Task material =
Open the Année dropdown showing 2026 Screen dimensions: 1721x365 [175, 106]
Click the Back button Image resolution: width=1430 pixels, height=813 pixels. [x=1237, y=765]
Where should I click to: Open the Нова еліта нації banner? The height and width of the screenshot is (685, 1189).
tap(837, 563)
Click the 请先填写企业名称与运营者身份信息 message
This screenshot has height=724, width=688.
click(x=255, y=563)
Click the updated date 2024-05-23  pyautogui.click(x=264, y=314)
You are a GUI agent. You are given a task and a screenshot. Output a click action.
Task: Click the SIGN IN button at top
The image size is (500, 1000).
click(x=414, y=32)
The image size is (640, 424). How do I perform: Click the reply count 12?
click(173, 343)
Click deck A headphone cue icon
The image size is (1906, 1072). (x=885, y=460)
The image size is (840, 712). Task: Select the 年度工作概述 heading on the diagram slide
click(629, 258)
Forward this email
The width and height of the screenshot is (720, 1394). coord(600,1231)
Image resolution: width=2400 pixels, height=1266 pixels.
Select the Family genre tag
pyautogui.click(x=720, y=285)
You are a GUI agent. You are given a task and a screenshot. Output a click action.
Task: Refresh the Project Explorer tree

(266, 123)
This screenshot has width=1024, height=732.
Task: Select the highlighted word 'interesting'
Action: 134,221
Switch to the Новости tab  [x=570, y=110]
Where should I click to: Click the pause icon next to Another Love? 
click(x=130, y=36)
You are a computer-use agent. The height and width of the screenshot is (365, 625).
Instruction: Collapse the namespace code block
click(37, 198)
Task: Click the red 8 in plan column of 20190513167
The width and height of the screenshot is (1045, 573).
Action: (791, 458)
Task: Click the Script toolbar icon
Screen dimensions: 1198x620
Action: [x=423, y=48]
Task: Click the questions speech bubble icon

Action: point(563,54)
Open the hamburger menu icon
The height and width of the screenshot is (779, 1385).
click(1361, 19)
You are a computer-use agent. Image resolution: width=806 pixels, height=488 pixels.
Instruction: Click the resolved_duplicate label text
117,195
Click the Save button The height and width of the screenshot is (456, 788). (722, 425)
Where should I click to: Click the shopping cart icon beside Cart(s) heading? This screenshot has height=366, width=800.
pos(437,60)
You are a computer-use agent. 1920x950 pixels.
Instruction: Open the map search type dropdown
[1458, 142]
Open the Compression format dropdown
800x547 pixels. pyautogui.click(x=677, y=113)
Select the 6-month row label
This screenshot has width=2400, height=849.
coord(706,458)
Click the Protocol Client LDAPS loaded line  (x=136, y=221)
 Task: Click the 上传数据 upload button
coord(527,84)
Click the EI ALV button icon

Exercise objective =
What are the lines above, starting at the one with "Where should I click to: Open" and ending at the one with "You are a computer-use agent. The"? Give them again exactly, and only them.

Result below =
Where should I click to: Open the Нова еліта нації banner? The height and width of the screenshot is (685, 1189).
tap(837, 563)
Click the 请先填写企业名称与运营者身份信息 message
This screenshot has height=724, width=688.
click(x=255, y=563)
Click the updated date 2024-05-23  pyautogui.click(x=264, y=314)
You are a GUI agent. You are given a task and a screenshot. Output a click action.
Task: Click the SIGN IN button at top
The image size is (500, 1000).
click(x=414, y=32)
The image size is (640, 424). How do I perform: Click the reply count 12?
click(173, 343)
Click deck A headphone cue icon
The image size is (1906, 1072). (x=885, y=460)
The image size is (840, 712). Task: Select the 年度工作概述 heading on the diagram slide
click(629, 258)
Forward this email
The width and height of the screenshot is (720, 1394). coord(600,1231)
Image resolution: width=2400 pixels, height=1266 pixels.
Select the Family genre tag
pyautogui.click(x=720, y=285)
You are a GUI agent. You are given a task and a screenshot. Output a click action.
Task: Refresh the Project Explorer tree

(266, 123)
This screenshot has width=1024, height=732.
Task: Select the highlighted word 'interesting'
Action: 134,221
Switch to the Новости tab  [x=570, y=110]
Where should I click to: Click the pause icon next to Another Love? 
click(x=130, y=36)
You are a computer-use agent. The height and width of the screenshot is (365, 625).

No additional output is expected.